- Given instruction -
Return the entries below without changes, from the line containing "Image resolution: width=557" through the line containing "(x=38, y=572)", both lines included.
**** Record excerpts ****
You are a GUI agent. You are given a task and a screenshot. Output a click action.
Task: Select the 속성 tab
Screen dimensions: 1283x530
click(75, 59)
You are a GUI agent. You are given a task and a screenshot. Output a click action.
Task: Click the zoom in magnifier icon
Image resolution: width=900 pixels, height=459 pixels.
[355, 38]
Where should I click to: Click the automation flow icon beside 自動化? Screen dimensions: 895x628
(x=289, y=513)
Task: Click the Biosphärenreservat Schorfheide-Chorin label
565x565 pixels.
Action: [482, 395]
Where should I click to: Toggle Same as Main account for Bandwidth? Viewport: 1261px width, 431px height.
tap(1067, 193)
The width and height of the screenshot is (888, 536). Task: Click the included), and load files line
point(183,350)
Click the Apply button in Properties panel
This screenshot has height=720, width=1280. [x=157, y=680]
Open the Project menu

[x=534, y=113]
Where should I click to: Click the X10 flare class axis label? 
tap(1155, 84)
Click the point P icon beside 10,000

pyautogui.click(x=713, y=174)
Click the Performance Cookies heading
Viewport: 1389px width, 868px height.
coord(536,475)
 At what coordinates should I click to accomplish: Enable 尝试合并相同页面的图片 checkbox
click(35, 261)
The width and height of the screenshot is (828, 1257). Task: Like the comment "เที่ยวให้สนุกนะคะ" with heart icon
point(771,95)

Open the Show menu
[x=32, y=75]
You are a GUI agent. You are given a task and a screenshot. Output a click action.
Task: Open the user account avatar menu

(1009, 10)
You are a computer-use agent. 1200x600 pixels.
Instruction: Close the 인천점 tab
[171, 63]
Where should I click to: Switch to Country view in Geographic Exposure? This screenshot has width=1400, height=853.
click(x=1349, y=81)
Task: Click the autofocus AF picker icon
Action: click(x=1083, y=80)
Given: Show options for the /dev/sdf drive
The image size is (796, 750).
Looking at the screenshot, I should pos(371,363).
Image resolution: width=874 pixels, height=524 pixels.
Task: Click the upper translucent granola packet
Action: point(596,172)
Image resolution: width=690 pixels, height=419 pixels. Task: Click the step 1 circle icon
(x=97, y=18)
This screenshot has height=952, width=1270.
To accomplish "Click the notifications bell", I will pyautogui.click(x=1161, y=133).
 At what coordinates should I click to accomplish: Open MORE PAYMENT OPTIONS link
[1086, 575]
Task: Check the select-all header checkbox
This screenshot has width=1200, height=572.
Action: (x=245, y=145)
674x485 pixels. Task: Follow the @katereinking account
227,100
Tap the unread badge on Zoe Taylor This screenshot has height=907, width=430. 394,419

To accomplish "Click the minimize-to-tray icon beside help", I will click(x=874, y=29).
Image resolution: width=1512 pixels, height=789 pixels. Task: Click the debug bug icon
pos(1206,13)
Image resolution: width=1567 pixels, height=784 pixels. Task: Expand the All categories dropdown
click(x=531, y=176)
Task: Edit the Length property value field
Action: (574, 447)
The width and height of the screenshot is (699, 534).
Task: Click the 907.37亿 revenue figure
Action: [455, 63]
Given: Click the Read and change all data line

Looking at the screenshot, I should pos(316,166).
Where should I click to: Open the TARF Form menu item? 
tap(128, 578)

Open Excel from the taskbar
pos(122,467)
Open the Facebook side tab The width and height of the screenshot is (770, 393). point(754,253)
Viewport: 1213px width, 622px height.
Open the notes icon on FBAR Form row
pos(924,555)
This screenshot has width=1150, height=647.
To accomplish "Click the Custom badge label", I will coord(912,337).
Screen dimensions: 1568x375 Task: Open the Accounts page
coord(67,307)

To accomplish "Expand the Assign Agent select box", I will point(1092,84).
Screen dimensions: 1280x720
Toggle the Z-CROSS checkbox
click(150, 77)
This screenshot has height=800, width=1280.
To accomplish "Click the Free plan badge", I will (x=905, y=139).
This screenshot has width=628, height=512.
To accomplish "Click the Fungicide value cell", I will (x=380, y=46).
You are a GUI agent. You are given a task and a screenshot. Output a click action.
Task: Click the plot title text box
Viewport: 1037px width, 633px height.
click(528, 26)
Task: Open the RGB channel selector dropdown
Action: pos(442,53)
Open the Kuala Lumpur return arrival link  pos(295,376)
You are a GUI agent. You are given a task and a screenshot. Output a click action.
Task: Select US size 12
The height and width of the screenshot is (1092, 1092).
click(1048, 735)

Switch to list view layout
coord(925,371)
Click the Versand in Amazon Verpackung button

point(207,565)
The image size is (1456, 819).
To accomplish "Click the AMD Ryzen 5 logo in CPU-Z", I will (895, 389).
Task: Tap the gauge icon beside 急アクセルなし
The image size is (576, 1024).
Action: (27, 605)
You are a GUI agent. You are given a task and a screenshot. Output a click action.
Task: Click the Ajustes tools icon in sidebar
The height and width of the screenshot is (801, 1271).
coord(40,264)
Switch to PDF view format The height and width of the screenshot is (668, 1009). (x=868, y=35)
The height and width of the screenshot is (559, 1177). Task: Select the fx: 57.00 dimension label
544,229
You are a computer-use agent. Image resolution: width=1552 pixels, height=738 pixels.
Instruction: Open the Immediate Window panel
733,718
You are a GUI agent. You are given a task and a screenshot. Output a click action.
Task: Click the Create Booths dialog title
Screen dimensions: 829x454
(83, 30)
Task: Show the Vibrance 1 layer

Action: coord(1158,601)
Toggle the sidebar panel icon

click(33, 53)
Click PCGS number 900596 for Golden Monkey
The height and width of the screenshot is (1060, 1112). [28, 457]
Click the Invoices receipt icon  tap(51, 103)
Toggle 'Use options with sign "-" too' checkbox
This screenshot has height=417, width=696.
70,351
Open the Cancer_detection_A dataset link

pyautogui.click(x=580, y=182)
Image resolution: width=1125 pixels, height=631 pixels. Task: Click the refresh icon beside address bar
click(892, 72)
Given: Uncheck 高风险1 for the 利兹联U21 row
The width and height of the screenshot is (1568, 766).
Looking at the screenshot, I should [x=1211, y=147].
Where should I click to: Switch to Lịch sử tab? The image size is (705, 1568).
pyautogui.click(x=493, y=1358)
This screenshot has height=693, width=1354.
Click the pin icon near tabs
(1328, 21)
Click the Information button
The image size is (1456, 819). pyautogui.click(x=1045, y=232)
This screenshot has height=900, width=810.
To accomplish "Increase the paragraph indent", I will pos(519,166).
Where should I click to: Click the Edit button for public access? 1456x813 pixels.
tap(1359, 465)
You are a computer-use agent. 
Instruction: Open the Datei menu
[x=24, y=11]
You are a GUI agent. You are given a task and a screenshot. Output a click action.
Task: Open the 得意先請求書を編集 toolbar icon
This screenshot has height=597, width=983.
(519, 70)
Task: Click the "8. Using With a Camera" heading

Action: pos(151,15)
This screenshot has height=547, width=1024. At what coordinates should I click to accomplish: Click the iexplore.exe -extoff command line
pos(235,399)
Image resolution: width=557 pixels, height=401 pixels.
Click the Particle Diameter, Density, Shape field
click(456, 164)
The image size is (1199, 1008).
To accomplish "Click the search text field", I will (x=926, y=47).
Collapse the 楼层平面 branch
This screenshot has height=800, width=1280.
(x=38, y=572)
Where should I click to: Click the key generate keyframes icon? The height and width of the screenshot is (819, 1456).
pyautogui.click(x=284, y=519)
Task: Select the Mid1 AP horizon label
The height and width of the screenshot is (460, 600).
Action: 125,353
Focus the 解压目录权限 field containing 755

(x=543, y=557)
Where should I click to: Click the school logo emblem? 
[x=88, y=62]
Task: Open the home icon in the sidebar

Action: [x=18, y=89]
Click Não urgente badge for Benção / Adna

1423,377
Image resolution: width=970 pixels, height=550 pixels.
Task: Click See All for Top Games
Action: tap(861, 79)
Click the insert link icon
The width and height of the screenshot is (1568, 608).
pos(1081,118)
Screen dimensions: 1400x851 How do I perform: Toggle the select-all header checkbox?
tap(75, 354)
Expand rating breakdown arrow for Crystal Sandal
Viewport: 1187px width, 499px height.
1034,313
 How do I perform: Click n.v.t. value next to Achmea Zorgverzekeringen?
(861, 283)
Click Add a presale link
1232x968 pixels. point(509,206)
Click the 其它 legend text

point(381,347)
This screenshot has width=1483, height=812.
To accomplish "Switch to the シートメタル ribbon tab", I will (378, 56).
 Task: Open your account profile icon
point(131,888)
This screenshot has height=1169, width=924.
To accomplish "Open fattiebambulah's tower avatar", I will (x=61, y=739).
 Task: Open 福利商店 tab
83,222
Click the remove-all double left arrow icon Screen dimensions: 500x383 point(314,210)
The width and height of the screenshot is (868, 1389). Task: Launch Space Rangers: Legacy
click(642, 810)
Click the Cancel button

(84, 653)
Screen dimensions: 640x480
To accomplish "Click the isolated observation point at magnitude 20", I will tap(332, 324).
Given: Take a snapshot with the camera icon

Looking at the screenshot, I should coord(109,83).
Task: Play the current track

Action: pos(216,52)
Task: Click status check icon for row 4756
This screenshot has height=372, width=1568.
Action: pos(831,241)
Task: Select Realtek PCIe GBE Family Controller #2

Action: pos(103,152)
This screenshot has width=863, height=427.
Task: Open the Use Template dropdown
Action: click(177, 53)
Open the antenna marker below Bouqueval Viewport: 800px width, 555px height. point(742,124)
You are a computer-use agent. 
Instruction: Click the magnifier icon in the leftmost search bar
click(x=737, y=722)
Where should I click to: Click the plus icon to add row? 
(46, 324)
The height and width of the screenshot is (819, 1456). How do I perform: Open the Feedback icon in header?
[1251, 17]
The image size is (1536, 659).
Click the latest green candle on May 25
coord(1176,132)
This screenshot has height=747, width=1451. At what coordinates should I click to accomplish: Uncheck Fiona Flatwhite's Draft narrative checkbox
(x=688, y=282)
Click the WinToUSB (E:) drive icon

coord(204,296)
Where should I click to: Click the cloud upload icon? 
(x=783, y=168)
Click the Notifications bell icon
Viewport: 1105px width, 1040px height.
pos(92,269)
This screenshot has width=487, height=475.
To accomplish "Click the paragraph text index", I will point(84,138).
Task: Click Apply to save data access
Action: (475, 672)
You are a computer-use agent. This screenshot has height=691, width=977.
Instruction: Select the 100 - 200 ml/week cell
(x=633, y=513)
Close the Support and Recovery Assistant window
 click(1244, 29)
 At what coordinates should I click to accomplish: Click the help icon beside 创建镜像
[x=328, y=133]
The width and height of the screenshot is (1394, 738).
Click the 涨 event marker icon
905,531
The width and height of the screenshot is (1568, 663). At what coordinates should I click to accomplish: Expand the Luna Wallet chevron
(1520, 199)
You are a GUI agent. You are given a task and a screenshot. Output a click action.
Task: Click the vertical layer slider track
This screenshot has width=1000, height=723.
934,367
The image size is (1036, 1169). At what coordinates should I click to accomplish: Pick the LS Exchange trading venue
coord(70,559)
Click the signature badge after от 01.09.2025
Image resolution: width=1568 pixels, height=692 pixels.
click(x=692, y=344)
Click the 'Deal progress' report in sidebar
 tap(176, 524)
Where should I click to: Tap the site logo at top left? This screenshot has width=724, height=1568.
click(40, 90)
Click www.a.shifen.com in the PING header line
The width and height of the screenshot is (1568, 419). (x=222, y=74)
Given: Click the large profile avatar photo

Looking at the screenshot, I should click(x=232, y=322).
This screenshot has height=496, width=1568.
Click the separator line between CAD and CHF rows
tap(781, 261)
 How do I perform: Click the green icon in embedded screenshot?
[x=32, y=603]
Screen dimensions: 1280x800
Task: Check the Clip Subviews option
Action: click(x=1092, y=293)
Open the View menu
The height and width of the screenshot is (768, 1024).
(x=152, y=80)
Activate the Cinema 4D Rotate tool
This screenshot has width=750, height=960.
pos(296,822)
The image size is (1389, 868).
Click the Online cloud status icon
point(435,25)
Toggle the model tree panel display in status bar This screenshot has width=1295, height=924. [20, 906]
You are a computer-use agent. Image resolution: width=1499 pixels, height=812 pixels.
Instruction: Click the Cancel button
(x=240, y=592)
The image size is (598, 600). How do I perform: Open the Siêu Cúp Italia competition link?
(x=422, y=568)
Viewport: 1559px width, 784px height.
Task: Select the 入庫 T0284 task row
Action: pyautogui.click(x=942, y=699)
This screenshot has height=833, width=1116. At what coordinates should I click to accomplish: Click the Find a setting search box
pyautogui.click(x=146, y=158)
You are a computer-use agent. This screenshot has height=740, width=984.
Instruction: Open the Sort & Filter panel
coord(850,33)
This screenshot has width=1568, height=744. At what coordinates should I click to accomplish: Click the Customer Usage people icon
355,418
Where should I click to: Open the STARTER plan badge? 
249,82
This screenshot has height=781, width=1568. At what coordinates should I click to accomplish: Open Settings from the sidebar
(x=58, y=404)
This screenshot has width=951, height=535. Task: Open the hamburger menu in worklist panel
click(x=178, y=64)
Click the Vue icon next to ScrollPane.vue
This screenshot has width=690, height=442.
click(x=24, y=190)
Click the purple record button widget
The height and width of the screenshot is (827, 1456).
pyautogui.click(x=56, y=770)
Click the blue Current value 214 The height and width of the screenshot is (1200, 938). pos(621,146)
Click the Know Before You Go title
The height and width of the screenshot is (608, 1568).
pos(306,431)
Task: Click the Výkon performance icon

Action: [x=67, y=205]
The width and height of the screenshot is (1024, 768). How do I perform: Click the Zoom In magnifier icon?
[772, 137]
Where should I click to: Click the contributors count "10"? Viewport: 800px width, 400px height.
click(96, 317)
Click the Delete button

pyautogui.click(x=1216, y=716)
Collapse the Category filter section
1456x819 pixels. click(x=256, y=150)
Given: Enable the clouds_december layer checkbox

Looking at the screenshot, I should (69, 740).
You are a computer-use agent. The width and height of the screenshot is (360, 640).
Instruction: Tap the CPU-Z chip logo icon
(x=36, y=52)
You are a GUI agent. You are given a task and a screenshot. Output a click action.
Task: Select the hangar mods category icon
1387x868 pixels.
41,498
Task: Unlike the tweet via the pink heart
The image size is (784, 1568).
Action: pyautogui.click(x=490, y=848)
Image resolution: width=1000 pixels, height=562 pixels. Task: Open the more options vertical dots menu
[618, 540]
****
- Answer to the exercise -
Image resolution: width=557 pixels, height=401 pixels.
Click the Particle Diameter, Density, Shape field
click(456, 164)
The image size is (1199, 1008).
To accomplish "Click the search text field", I will (x=926, y=47).
Collapse the 楼层平面 branch
This screenshot has height=800, width=1280.
(x=38, y=572)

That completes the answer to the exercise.